* Text to read *
+++++

In that case, it’s obvious that the only way this conflict will ultimately be settled is not by somehow eradicating the “terrorists” ,but by sitting down to negotiate a deal, as will probably be the case in Afghanistan.  
In Mali, such a deal may be not be that different from the kind of settlement that was offered the Touaregs years ago after a series of rebellions, but which the Malian government ultimately reneged on.
So, how do the French feel about this?
Estimates are that anywhere from 400,000 to one million French took to the streets of Paris last weekend. A counter-protest, expected to draw hundreds of thousands of other militant French, is now being organized. Tempers are flaring. 
What’s the issue?
Mali?
Well, actually, no. It’s whether the French government should legalize gay marriage.
As for the intervention in Mali, at first the French, from all ends of the political spectrum, seemed to be solidly behind their government and their fighting men.
That consensus is already unraveling, and it’s certain that as the intervention drags on, the casualties and costs mount, and France’s European allies still drag their heels, the patriotic surge will flag 
Which bring us back to the Roadrunner. At  some point the French may suddenly look down to find to their president has taken them over a precipice, and they’re suspended there, gazing in horror at the chasm below.

Tuesday, January 15, 2013

Mali: A double tale of unintended consequences


With hundreds of French troops in Mali, and hundreds more headed that way, the U.S. among other countries, has also pledged some limited support: intelligence, communication, logistics, unarmed drones. But Washington obviously would like to keep a low profile. Washington, in fact, had been militating against just such a move, fearing that another Western intervention in an Arab land would provide another ideal recruiting target for erstwhile jihadis across the Muslim world, not to mention to provoking a spate of terrorist attacks in Europe.

In fact, though, it turns out that the U.S. has already played a major role in the crisis. It’s a devastating lesson of plans gone awry, another dreary footnote to the law of unintended consequences.

According to an excellent New York Times account, for the past several years, the United States has spent more than half a billion dollars in West Africa to counter the threat of radical Islam, America’s “most ambitious counterterrorism program ever across these vast, turbulent stretches of the Sahara.”
The aim of the program was that, rather than rely on the U.S. and its allies to combat Islamic terrorism in the region, the United States would train African troops to deal with the threat themselves.

+++++

* Input data *
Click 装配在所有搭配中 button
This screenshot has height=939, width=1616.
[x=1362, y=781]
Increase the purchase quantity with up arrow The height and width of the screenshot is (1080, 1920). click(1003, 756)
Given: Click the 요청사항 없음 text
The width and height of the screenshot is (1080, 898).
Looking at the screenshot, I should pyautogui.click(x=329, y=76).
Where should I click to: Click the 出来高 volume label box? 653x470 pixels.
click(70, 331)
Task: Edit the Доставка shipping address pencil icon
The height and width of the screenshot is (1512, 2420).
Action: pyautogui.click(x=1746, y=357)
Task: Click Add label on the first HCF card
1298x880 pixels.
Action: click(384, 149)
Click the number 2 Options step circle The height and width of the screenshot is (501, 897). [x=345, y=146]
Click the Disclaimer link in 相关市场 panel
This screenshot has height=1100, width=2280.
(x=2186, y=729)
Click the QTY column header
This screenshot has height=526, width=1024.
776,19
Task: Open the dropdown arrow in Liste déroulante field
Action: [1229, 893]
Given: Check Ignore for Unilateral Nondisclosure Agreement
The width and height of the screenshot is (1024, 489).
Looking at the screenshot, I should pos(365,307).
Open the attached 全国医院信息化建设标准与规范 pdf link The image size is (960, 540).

+++++

* Set tasks *
a. According to the text on Mali, how many French people were estimated to have taken to the streets of Paris last weekend?
b. Rewrite the entries starting at the line that contains "Given: Click the 요청사항 없음 text" and ending at the last entry, with "pencil icon" changed to "pen icon" and nothing else altered.
The text and the entries have nothing to do with each other.

* Solution list *
a. Anywhere from 400,000 to one million.

b.
Given: Click the 요청사항 없음 text
The width and height of the screenshot is (1080, 898).
Looking at the screenshot, I should pyautogui.click(x=329, y=76).
Where should I click to: Click the 出来高 volume label box? 653x470 pixels.
click(70, 331)
Task: Edit the Доставка shipping address pen icon
The height and width of the screenshot is (1512, 2420).
Action: pyautogui.click(x=1746, y=357)
Task: Click Add label on the first HCF card
1298x880 pixels.
Action: click(384, 149)
Click the number 2 Options step circle The height and width of the screenshot is (501, 897). [x=345, y=146]
Click the Disclaimer link in 相关市场 panel
This screenshot has height=1100, width=2280.
(x=2186, y=729)
Click the QTY column header
This screenshot has height=526, width=1024.
776,19
Task: Open the dropdown arrow in Liste déroulante field
Action: [1229, 893]
Given: Check Ignore for Unilateral Nondisclosure Agreement
The width and height of the screenshot is (1024, 489).
Looking at the screenshot, I should pos(365,307).
Open the attached 全国医院信息化建设标准与规范 pdf link The image size is (960, 540).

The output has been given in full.